■ TASK BRIEF:
Repeat only the lines from the one that contains "Given: Open the three-dot more options menu" through the final line of the listing below, exactly, please, without pictures.

■ MATERIAL PROVIDED:
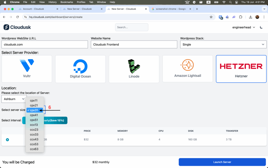
Task: Select Amazon Lightsail provider card
Action: (188, 69)
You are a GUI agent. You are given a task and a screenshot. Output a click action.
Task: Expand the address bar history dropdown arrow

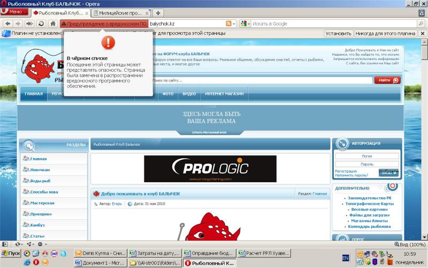pos(235,24)
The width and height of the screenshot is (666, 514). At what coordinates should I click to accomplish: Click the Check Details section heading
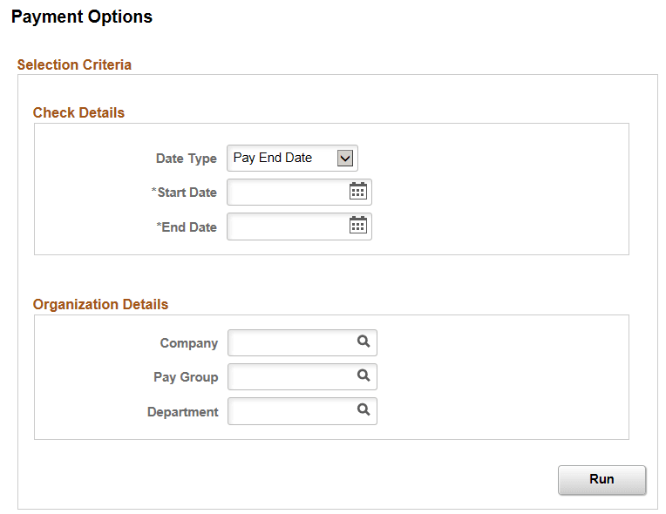click(x=78, y=113)
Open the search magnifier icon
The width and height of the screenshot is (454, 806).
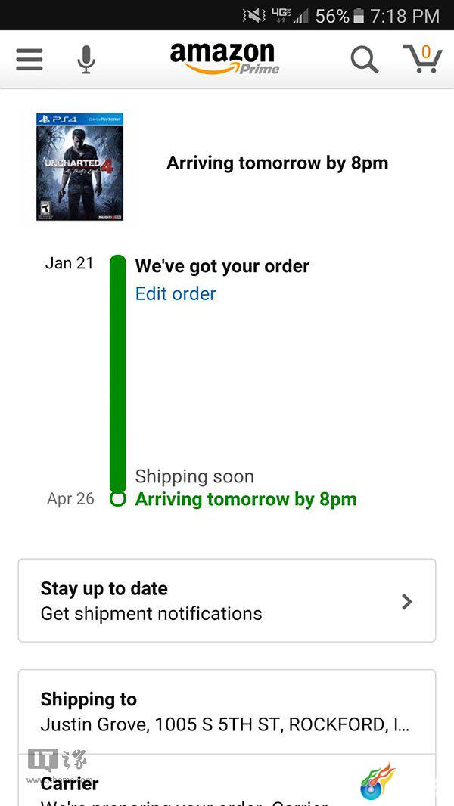coord(365,60)
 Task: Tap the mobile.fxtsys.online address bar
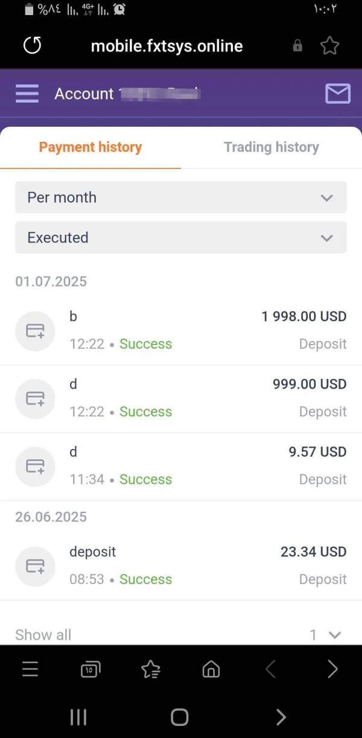click(x=167, y=46)
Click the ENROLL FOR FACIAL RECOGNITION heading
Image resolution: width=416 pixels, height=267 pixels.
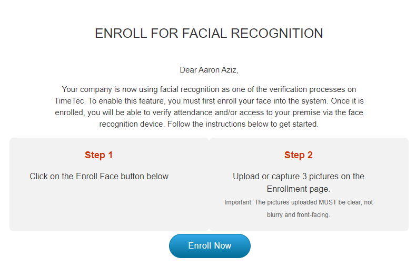pyautogui.click(x=209, y=34)
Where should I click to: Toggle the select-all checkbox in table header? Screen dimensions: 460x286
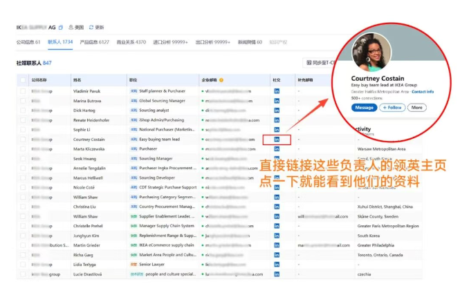[23, 80]
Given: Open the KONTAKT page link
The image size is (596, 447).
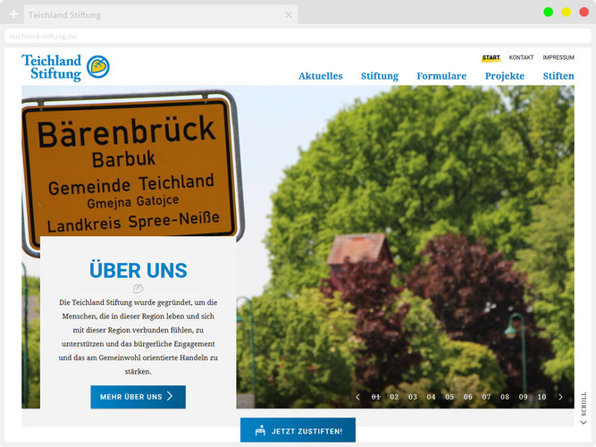Looking at the screenshot, I should tap(521, 57).
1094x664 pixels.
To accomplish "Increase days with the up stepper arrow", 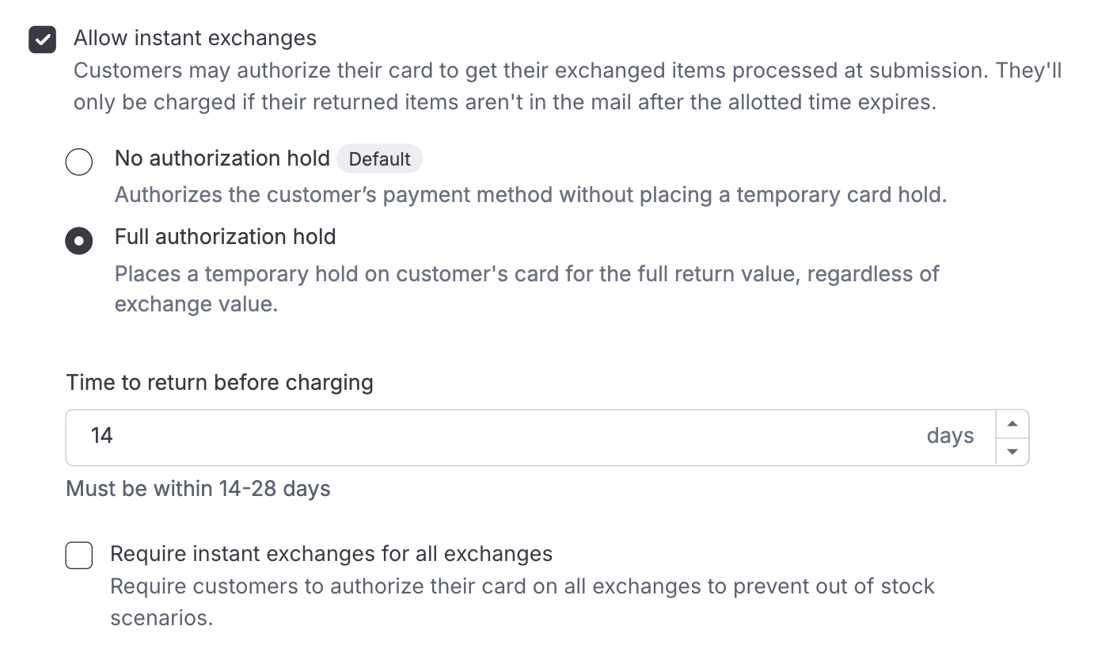I will (x=1012, y=424).
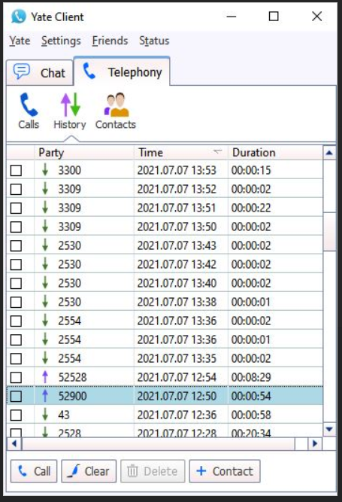Switch to the Chat tab

pyautogui.click(x=40, y=73)
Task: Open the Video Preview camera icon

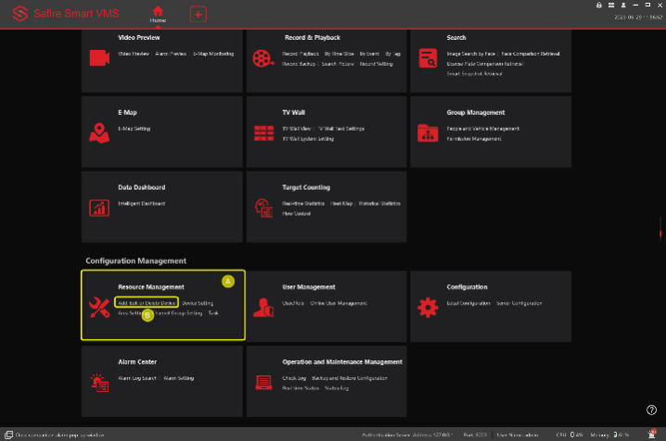Action: 99,57
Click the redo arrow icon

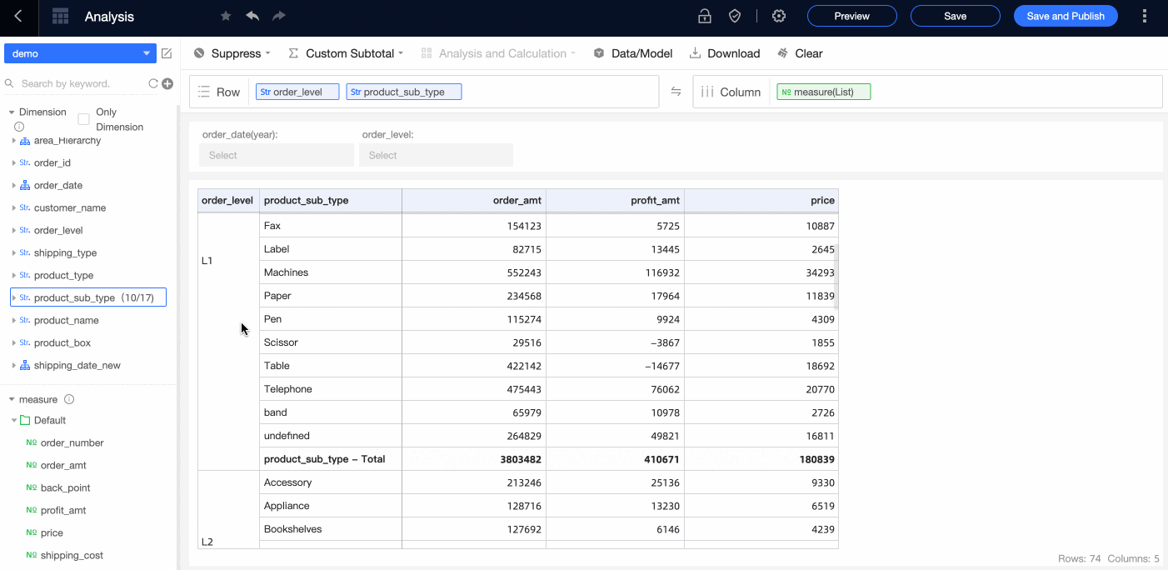(x=279, y=17)
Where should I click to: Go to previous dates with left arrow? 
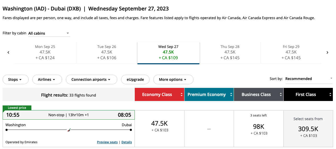tap(8, 52)
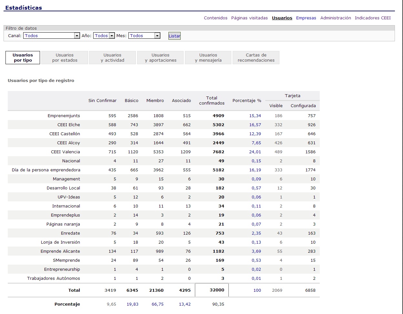Open the Mes dropdown selector

point(144,36)
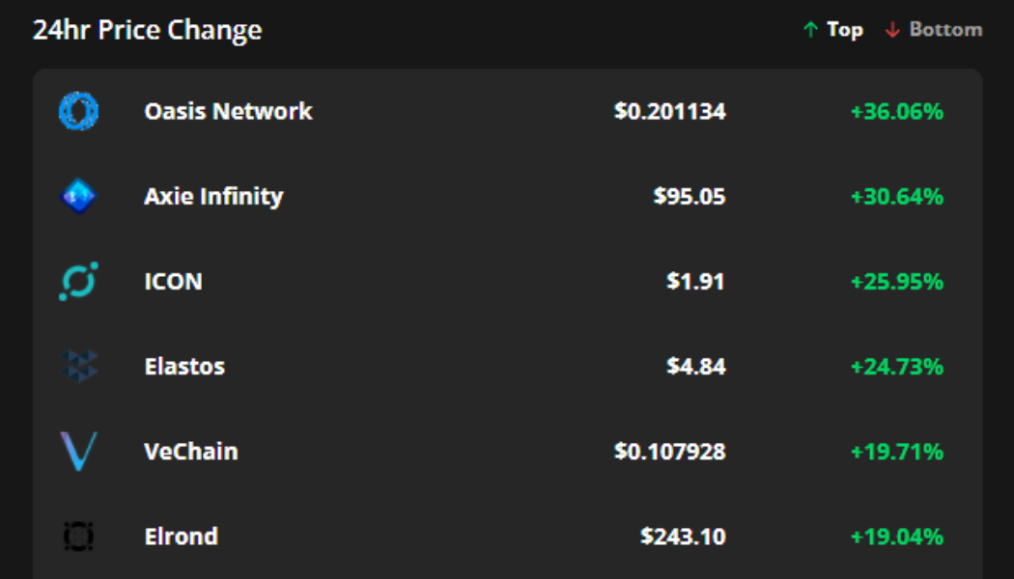Open the Elrond name link
This screenshot has height=579, width=1014.
click(181, 537)
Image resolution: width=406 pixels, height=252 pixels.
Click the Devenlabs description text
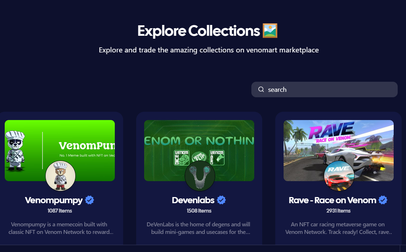198,228
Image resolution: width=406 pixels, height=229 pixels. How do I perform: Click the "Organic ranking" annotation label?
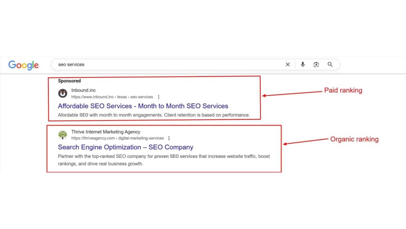[354, 139]
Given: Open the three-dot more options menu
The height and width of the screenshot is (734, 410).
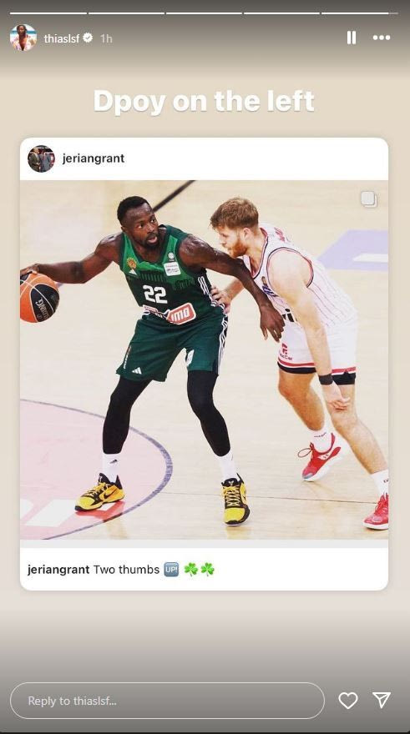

■ SOLUTION:
Given: Open the three-dot more options menu
The height and width of the screenshot is (734, 410).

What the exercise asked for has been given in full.